**TAREFA PROPOSTA**
Extraia, sem qualquer alteração, o trecho do excerto sobre a Revolução portuguesa que vai desde "Para se ter" até "evolução dos acontecimentos.".

Para se ter uma noção mais precisa da complexidade da Revolução portuguesa e da velocidade com que tudo se processava bastará recordar que as eleições se realizaram apenas um mês e meio após a derrota do golpe do 11 de Março, com tudo o que ela significou de avanço democrático e progressista do curso da Revolução, ao passo que a aprovação e promulgação da Lei Fundamental se deram já depois do afastamento de Vasco Gonçalves do governo, do 25 de Novembro e da liquidação da Esquerda Militar. Os trabalhos da Assembleia Constituinte, como é evidente, não ficaram à margem da evolução dos acontecimentos.

**MATERIAL FORNECIDO**
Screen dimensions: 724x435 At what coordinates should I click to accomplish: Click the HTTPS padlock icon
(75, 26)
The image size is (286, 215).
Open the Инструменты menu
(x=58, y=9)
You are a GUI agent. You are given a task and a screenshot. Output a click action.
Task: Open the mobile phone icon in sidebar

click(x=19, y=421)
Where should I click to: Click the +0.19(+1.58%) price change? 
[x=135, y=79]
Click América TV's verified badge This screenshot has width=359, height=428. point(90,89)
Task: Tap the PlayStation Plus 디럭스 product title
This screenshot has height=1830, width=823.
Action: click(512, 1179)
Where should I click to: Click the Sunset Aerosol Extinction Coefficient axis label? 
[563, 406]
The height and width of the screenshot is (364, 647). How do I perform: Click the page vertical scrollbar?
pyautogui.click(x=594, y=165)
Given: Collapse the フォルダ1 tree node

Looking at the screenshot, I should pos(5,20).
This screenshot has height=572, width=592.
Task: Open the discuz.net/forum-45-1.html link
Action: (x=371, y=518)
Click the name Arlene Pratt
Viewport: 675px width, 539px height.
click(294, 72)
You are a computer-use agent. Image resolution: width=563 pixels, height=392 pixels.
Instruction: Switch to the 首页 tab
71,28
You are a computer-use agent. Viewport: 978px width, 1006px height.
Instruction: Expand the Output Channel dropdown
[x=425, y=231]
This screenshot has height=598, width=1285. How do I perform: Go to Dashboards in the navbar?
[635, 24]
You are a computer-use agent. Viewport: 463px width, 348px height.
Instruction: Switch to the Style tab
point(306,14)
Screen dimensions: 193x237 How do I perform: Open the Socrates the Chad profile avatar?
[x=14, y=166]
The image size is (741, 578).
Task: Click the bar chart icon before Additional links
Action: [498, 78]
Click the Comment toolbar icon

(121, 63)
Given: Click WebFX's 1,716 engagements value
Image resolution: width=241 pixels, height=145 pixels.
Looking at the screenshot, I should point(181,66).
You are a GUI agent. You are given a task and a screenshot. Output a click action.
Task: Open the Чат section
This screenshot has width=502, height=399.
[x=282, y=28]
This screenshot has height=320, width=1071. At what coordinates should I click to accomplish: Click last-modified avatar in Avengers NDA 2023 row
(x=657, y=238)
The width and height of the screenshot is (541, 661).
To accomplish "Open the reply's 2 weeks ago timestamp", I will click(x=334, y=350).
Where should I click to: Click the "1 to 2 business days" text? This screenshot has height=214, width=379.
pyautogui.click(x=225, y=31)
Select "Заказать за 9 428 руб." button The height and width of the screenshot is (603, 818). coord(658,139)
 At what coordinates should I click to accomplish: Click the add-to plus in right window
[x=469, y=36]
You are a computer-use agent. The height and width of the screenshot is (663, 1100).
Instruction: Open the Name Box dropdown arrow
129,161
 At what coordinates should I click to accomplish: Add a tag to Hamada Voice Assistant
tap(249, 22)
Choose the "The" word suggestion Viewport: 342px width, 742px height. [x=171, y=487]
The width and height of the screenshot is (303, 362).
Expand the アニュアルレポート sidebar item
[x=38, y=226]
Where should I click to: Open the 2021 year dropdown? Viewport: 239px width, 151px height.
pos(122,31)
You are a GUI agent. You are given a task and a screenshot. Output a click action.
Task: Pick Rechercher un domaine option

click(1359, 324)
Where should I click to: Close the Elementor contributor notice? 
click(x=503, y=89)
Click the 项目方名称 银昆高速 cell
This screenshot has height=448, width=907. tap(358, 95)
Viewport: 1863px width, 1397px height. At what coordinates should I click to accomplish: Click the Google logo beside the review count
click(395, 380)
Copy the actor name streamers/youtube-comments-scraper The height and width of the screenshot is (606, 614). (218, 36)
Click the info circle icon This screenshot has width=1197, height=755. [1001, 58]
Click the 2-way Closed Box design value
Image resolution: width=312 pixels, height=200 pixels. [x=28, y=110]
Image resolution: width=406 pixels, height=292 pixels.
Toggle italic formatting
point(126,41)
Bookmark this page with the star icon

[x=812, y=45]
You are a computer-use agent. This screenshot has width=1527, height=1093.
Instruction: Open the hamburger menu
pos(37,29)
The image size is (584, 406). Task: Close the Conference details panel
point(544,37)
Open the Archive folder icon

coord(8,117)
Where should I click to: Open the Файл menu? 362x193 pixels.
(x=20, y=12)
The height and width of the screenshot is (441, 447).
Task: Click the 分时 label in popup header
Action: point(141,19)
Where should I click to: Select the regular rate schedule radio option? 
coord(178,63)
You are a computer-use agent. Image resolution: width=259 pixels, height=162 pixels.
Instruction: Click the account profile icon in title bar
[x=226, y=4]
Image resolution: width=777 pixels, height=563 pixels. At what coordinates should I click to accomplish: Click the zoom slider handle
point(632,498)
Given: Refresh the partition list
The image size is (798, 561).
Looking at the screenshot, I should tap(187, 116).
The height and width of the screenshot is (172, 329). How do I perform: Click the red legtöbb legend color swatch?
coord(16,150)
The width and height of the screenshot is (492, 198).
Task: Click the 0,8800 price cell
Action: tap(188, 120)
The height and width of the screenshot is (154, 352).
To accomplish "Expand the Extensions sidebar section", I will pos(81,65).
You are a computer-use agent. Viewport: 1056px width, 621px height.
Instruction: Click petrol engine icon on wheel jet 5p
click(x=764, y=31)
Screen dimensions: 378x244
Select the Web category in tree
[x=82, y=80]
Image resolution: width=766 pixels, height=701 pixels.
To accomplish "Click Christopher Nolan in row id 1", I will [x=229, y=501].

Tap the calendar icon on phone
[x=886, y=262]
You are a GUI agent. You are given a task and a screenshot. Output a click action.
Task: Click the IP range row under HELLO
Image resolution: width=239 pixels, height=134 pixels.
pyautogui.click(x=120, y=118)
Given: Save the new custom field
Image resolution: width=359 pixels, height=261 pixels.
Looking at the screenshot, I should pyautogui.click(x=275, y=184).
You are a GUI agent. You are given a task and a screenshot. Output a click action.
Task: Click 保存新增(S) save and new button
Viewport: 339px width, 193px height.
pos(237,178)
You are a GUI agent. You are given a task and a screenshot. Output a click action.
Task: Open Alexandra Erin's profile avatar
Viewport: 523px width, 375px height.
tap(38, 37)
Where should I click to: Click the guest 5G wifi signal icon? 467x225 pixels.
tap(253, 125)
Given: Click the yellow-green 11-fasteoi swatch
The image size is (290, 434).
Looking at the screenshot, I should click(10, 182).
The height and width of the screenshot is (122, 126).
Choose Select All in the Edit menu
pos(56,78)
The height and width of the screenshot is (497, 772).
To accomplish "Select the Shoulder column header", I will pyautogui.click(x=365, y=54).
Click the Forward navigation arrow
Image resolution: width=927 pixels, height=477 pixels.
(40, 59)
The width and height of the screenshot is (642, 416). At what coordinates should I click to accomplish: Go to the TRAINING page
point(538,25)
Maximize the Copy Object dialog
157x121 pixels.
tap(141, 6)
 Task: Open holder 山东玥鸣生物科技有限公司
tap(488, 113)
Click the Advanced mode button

**RESPOSTA COMPLETA**
Para se ter uma noção mais precisa da complexidade da Revolução portuguesa e da velocidade com que tudo se processava bastará recordar que as eleições se realizaram apenas um mês e meio após a derrota do golpe do 11 de Março, com tudo o que ela significou de avanço democrático e progressista do curso da Revolução, ao passo que a aprovação e promulgação da Lei Fundamental se deram já depois do afastamento de Vasco Gonçalves do governo, do 25 de Novembro e da liquidação da Esquerda Militar. Os trabalhos da Assembleia Constituinte, como é evidente, não ficaram à margem da evolução dos acontecimentos.